Personally, I think quaranFLING is a terrible concept (as most of the concepts of modern dating are), but it is important that we do some self-reflection before complaining about it. Because honestly, as much as I hate the concept, I am guilty of participating and enjoying it too. I, too, have been talking to some people just because I am bored, without any intention of escalating it into something more.

QuaranFLING – The New Normal, is an essay written by Marge Villaester and shared to The Ugly Writers under the new theme Terrible Ideas

 

QuaranFLING – The New Normal

 

I know we all started this pandemic thinking we would be back to our normal lives after a week or two. Until the quarantine got extended, and extended, and extended (repeat until fade)… Now we are almost on the 3rd month of staying inside our homes and practicing social distancing (a.k.a. not having any human interaction).

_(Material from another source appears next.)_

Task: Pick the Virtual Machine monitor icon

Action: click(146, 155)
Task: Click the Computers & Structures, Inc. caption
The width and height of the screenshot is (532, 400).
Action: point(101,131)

We did everything we could to survive the quarantine. We started exercising daily, learned how to bake, and tried signing up to dating applications for the first time. Most of us started entertaining random people who message us on our social media accounts, which is not a bad thing. One must survive through the boredom that the pandemic has cursed us with, right?

But what do you call this no strings attached flirting that we do virtually over the course of this pandemic? It is what millennials have coined as QuaranFLING. It’s basically casual flirting, but quarantine edition. It’s when you talk to someone all day, almost every day, with the thought on your mind that what you have would expire once the quarantine has been lifted. As if modern-day flirting isn’t already terrible as it is, they really had to add this to the already long list of sad concepts that modern dating started.

Some would say that this pandemic is the best time to practice your flirting skills. Because during the quarantine, there is no pressure to meet up with the person you are flirting with because of the existing quarantine guidelines. And personally, I think that finally meeting up with people is the scariest part of flirting.

Two weeks of detached meaningless flirting should be okay. After that, we could all go on with our lives as if nothing happened. After all, we only had to get past the quarantine boredom, didn’t we?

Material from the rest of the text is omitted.